Compreender os números: o que significa “16% de risco mais elevado”
Um aumento de 16% no risco pode parecer enorme ou pequeno, dependendo da forma como é lido. Não quer dizer que 16 em cada 100 corujas noturnas terão obrigatoriamente um ataque cardíaco ou um AVC.
Trata-se de um aumento relativo em comparação com pessoas que não são claramente matutinas nem claramente vespertinas. Se, por exemplo, 10 em 1.000 cronótipos intermédios tivessem um evento cardiovascular num certo período, esperar-se-ia que cerca de 11,6 em 1.000 corujas noturnas tivessem um.
À escala individual, a diferença pode parecer discreta, mas quando se fala de milhões de pessoas pode traduzir-se em muitos enfartes e AVC adicionais que, em parte, poderiam ser adiados ou evitados.
Cenários práticos para quem se deita tarde
Imagine um trabalhador de escritório que, por natureza, tem mais foco entre as 21h e a meia-noite. Fica a percorrer redes sociais até à 1h e acorda às 6h30 para ir trabalhar. Café e um bolo substituem o pequeno-almoço, o exercício raramente acontece, e o jantar chega muitas vezes às 21h30. Com o tempo, a pressão arterial sobe devagar e a cintura aumenta.
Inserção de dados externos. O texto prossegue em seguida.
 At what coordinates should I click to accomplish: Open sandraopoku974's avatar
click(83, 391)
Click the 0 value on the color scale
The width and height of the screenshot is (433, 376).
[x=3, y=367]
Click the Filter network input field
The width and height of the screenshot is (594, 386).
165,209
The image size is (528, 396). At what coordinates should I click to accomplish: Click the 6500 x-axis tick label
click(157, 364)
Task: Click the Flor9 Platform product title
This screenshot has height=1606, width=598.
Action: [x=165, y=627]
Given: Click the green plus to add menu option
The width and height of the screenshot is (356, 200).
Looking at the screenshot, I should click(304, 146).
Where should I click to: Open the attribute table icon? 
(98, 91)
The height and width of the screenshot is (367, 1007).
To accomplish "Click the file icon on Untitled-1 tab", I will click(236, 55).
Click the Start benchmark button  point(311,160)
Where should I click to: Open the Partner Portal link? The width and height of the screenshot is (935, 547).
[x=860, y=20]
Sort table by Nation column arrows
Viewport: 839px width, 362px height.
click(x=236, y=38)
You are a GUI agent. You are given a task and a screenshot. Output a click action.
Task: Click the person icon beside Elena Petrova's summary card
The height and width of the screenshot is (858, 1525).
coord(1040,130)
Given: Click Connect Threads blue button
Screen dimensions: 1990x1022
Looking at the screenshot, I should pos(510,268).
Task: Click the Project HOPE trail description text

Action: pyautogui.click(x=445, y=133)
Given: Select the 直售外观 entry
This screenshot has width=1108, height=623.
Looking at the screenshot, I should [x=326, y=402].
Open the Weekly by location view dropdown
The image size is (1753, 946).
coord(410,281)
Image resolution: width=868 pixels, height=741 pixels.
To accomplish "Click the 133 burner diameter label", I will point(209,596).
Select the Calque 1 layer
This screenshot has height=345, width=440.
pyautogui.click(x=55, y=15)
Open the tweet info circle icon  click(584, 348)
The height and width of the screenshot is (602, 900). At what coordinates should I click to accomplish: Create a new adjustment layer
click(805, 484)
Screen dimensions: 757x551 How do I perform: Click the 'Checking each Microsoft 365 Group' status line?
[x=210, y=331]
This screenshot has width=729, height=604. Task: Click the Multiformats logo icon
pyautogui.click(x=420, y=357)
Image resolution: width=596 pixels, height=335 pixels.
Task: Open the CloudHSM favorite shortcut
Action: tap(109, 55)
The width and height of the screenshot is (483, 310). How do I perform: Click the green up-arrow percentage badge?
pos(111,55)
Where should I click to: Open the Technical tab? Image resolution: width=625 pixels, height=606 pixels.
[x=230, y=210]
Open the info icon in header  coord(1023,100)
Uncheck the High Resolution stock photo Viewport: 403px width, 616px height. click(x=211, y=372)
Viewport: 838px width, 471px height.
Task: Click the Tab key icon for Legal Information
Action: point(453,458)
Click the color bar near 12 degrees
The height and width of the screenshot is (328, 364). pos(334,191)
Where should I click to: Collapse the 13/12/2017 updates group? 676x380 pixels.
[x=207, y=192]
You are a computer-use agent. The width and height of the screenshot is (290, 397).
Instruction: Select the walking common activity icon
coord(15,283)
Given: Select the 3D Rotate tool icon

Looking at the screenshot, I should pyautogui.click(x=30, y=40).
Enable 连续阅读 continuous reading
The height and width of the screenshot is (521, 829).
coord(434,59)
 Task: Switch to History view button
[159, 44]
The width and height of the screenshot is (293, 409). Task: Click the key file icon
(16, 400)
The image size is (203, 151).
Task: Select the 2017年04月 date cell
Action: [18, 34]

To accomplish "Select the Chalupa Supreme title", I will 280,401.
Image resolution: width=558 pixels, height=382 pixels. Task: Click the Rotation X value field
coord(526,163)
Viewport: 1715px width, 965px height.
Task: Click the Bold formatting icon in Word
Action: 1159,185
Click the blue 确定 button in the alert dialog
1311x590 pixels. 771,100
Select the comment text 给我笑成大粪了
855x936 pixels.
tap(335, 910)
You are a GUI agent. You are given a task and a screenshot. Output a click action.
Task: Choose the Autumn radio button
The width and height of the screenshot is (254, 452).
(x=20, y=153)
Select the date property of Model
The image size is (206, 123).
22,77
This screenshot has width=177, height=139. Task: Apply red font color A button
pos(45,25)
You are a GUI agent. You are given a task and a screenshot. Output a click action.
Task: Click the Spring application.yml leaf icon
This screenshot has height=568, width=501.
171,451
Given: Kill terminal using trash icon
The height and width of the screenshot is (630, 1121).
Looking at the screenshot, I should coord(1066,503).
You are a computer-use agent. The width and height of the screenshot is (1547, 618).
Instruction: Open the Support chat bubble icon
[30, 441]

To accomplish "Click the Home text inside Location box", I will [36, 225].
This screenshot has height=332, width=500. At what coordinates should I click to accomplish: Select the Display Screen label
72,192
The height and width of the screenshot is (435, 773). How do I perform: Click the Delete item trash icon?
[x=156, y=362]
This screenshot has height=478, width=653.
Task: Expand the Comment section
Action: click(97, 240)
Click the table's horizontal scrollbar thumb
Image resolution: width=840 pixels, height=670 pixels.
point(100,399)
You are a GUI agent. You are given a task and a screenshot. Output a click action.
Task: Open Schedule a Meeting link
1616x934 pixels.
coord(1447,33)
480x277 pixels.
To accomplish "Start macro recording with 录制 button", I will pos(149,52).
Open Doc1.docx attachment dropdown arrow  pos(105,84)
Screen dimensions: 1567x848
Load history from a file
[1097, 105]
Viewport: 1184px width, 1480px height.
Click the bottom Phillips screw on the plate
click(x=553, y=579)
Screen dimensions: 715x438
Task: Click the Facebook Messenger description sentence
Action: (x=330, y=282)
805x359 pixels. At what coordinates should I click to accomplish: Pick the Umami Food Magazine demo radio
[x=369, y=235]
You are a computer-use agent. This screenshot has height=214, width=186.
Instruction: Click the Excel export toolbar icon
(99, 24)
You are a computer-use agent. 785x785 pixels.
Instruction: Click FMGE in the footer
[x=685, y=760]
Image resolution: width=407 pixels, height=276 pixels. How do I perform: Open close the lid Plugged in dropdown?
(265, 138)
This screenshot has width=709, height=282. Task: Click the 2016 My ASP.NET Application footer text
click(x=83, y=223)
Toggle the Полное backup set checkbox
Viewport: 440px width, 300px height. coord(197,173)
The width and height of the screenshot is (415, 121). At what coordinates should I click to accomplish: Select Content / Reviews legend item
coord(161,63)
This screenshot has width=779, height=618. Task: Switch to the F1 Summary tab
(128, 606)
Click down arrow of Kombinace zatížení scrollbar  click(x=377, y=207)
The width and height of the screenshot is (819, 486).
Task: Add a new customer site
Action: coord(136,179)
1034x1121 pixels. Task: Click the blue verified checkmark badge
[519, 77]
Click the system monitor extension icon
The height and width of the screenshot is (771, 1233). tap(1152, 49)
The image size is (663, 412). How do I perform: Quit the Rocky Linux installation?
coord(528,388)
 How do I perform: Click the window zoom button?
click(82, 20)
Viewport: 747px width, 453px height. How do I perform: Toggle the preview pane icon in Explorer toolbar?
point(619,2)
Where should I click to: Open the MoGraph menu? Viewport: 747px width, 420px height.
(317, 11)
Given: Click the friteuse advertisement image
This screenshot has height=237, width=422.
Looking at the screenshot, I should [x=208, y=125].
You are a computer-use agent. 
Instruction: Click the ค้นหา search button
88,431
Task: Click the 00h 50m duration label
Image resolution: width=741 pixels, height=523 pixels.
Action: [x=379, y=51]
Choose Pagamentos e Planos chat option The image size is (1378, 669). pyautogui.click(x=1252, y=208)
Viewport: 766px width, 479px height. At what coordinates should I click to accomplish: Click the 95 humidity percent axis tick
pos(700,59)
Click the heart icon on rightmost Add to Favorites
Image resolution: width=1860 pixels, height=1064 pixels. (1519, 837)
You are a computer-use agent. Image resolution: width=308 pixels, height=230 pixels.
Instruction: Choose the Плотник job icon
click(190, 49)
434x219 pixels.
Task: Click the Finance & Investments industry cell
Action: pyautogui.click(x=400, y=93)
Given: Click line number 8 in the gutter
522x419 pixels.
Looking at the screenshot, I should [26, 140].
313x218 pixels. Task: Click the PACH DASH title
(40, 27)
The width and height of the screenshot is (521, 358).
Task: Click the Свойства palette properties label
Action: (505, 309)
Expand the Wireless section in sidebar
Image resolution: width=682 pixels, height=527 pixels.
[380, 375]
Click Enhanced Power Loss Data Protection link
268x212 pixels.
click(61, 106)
Agora pense no mesmo cronótipo com alguns ajustes bem escolhidos. A hora de deitar passa para as 00h15 e a de acordar fixa-se nas 7h15. Uma caminhada curta na hora de almoço adiciona 20 minutos de movimento. A última refeição muda para as 19h30, com apenas um snack leve mais tarde se for preciso. Sem cigarro à noite. Estas mudanças não alteram a pessoa, mas reduzem a carga sobre o coração.
Pessoas com forte preferência vespertina e com trabalho flexível ou remoto também podem beneficiar ao alinhar tarefas com os seus picos naturais. Reservar trabalho que exige mais concentração para mais tarde, mantendo uma janela de sono sólida e regular, pode ajudar a preservar desempenho e saúde.
Termos-chave que vale a pena conhecer
Há vários conceitos médicos por trás desta investigação. Alguns são úteis para ter presentes ao olhar para os seus próprios hábitos:
- Cronótipo: a sua tendência natural para sentir sono e estar alerta em determinadas alturas do dia.
- Evento cardiovascular: um problema grave que afeta o coração ou os vasos sanguíneos, como um ataque cardíaco (enfarte do miocárdio) ou um AVC.
- Pressão arterial: a força do sangue contra as paredes das artérias; quando se mantém elevada, danifica vasos e coração.
- Colesterol: substâncias gordurosas no sangue; certos tipos, sobretudo o LDL, aumentam o risco de artérias obstruídas.
Compreender estes termos facilita a interpretação de exames de rotina e torna mais simples conversar com o seu médico sobre sono, estilo de vida e proteção cardiovascular a longo prazo.